I'm looking at the Tuning Guide suggestion to use Kryo instead of default
serialization.  My questions:

Does pyspark use Java serialization by default, as Scala spark does?  If
so, then...
can I use Kryo with pyspark instead?  The instructions say I should
register my classes with the Kryo Serialization, but that's in Java/Scala.
 If I simply set the spark.serializer variable for my SparkContext, will it
at least use Kryo for Spark's own classes, even if I can't register any of
my own classes?

Thanks,
Diana

Re: using Kryo with pyspark?

Posted by Matei Zaharia <ma...@gmail.com>.
Kryo won’t make a major impact on PySpark because it just stores data as byte[] objects, which are fast to serialize even with Java.

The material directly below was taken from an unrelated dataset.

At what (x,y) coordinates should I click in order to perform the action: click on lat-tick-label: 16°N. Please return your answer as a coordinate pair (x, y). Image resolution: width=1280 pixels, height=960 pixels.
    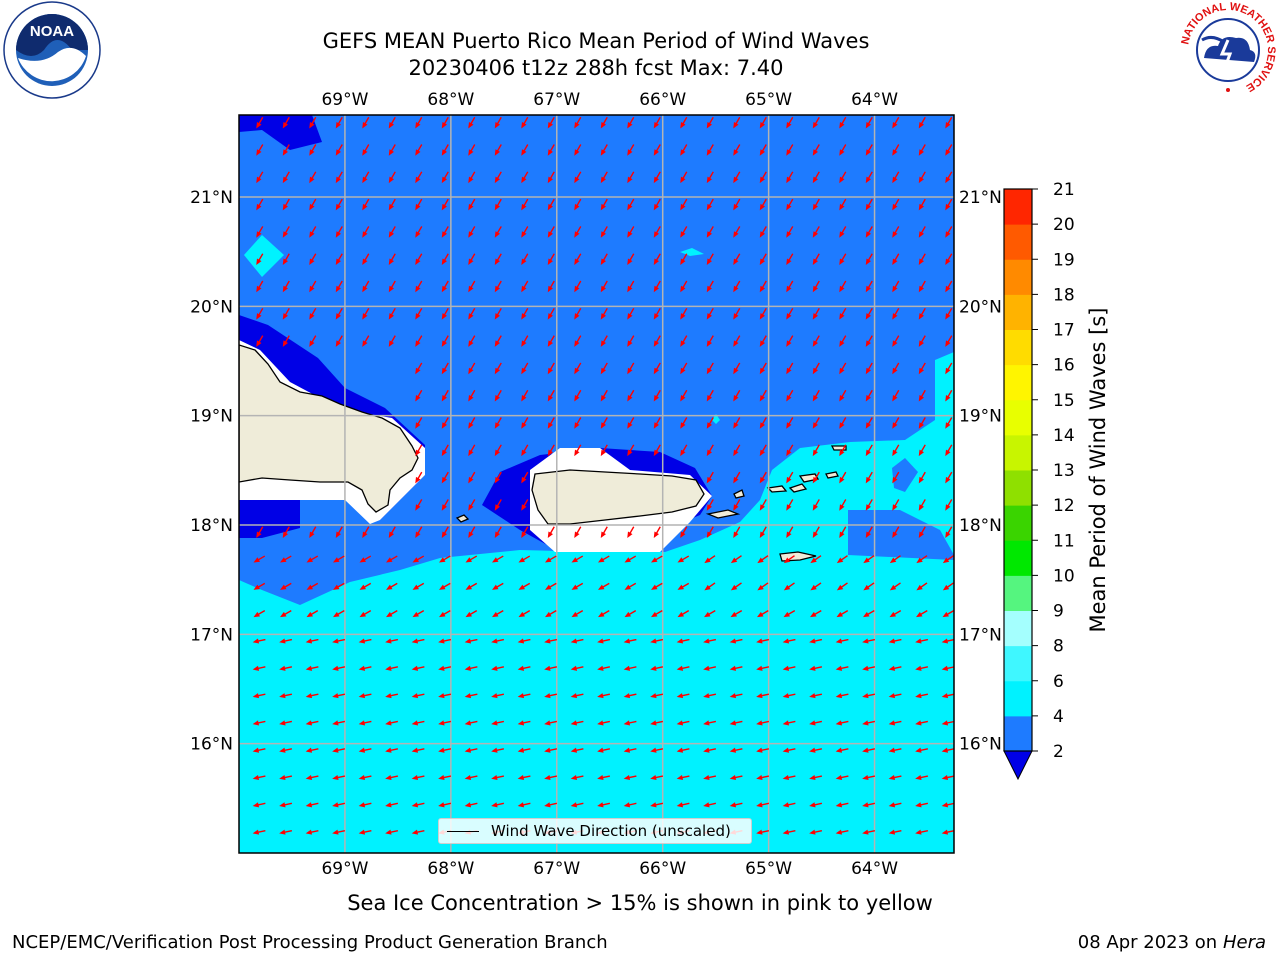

But it may be worth a try — you would just set spark.serializer and not try to register any classes. What might make more impact is storing data as MEMORY_ONLY_SER and turning on spark.rdd.compress, which will compress them. In Java this can add some CPU overhead but Python runs quite a bit slower so it might not matter, and it might speed stuff up by reducing GC or letting you cache more data.

Matei

On Apr 14, 2014, at 12:24 PM, Diana Carroll <dc...@cloudera.com> wrote:

> I'm looking at the Tuning Guide suggestion to use Kryo instead of default serialization.  My questions:
> 
> Does pyspark use Java serialization by default, as Scala spark does?  If so, then...
> can I use Kryo with pyspark instead?  The instructions say I should register my classes with the Kryo Serialization, but that's in Java/Scala.  If I simply set the spark.serializer variable for my SparkContext, will it at least use Kryo for Spark's own classes, even if I can't register any of my own classes?